Constructed of Deer Island granite, Indiana limestone, and marble, we know about the architects of the Worcester Memorial Auditorium, but we don’t often have the chance to learn more about the skilled artisans who helped build it.
Well, luckily for us, history lovers have a way of finding each other. Over the summer, we received an email from Justin van Deursen, who told us that his great grand uncle, Enrico Liva, an Italian stone carver, had carved several of the decorative panels that grace the exterior of the Worcester Memorial Auditorium. Van Deursen has been researching and writing a biography about his stone carving ancestors, when he came across a reference to the Auditorium. After examining the building on Google Street View, he realized he had at least 6 photos of the carvings that his great grand uncle made for the building in his studio in Bedford, Indiana. Justin generously shared these images, as well as more information about Enrico Liva, which we have shared below with permission.

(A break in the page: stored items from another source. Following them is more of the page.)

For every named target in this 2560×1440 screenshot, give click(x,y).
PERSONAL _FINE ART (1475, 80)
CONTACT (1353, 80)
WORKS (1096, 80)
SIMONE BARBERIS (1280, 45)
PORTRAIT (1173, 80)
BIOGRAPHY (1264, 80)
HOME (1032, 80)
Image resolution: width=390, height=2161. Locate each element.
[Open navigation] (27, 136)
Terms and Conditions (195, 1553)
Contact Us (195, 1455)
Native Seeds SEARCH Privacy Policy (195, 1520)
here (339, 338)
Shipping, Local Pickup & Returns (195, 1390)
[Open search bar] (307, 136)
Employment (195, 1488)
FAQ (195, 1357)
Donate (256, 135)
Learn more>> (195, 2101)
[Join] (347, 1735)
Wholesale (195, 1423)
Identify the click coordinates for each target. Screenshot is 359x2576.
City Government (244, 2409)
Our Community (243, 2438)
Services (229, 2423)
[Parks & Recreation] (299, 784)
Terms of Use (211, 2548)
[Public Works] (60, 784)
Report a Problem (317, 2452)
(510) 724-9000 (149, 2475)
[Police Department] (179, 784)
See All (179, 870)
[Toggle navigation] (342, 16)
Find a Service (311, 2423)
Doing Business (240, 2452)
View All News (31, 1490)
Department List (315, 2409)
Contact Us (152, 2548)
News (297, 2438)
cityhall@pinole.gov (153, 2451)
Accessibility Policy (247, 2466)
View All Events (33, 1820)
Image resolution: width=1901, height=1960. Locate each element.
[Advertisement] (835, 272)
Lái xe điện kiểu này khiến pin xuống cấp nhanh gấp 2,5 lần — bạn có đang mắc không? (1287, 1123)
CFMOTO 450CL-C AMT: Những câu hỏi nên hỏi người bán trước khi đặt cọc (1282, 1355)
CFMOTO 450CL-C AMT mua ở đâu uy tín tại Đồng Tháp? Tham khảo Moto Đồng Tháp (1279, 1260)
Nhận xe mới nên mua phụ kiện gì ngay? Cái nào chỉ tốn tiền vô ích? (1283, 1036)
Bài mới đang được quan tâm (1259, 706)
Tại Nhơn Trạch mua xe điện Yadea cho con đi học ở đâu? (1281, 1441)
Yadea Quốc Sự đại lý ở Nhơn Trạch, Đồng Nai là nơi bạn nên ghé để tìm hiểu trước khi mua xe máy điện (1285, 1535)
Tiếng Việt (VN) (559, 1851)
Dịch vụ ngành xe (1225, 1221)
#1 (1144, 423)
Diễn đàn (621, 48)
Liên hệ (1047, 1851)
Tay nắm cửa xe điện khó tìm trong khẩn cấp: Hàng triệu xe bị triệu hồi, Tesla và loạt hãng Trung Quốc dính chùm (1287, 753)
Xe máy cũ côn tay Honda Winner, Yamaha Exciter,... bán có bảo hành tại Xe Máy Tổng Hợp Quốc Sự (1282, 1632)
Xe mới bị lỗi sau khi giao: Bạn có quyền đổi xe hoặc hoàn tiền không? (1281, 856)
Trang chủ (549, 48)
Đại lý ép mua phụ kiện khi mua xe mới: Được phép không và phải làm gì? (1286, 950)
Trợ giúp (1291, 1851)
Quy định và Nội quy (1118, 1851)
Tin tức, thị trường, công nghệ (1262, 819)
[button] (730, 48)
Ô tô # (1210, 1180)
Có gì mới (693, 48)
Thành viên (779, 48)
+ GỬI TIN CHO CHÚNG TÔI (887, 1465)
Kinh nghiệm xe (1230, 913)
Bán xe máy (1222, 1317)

With a building as large and impressive as the Auditorium, the exterior details add to the overall impression, but don’t always get their due. Taking in the giant Classical Revival structure, we see the massive Doric columns and a decorated frieze, but how often do we really stop and pay attention to the details?
Seeing these images from Liva’s stone carving studio brings these figures into focus and shows us how incredibly intricate they are, and how skillfully they were made. Can you spot where the carvings show up on the building’s front facade?
We are so thankful to Justin for taking the time to share these images and this fascinating family history with us. We look forward to learning more about Enrico Liva and his family in the future!
ENRICO G. LIVA was the tenth of eleven children of Giusto Liva and Margherita Visentin Liva, born in Savona, on the coast of Italy, on August 24, 1889. His father and five brothers were sculptors, painters and ornamental plaster artists whose work brought them to various places in Europe including Norway, Russia and Sweden, as well as a variety of cities in Italy. “Harry” received his grammar and fine art education in Palermo, Sicily, under Professor Francesco Crocivera, while his family was producing architectural embellishments for the Teatro Massimo opera house. He moved to New York in 1904 and obtained a card in the Journeymen Stone Cutters’ Association the following year. Per the Encyclopedia of American Biography, 1934, his career involved working for Williams Stone Company in the Bronx, NY and Gilbertson Stone Company on Long Island. He married Maria Assunta Zito (1890-1977) in Hoboken, NJ in 1910.
Harry’s family remained on the East Coast, but on July 1, 1911 he began working for the Charles C. Ingalls Stone Company of Bedford, IN. His first project was to carve stone on-site at the newly constructed Rice Hotel in Houston. He stayed with Ingalls Stone Company for the rest of his career and worked as a designer, architect and head of the stone carving department. He was one of the first two Italians in the stone belt, which supplied limestone to major construction projects through the building boom of the 1920s and onward. He retired after 33 years as chief carver, with 22 men working for him. He had the longest tenure in the company’s history, only surpassed by his son, Luigi Liva (1910-1989), (also known as Louis or Gigi) who worked for Ingalls for 34 years, mostly under his father’s leadership. Their work can be found throughout the country.
Harry worked tirelessly and continued with projects in his home studio in Bedford after work each day and volunteered his skills for organizations he cared about. He was considered one of the foremost carvers in the stone belt and was able to turn down commissions such as carved panels for the U.S. Senate chamber in Washington, D.C., because he would have been away from his family for too long. Highlights of his career include the Shrine of the Little Flower in Royal Oak, MI, Kirk in the Hills in Bloomfield Hills, MI, the Chrysler Building in New York, the Gettysburg Address text panels at the Lincoln Memorial, Archives Building in Washington, DC, Scottish Rite Temple in Kansas City, Duke University Chapel, Masonic Temple in Waco, TX and the Stephen Foster Memorial in Pittsburgh, among many others.
Harry and Maria had six children; Luigi “Louis”, Emil, Gilda, Aurelio, Adele and Margherita.
Harry died April 30, 1963 and is buried with his beloved wife in Cresthaven Memory Gardens in Bedford, IN.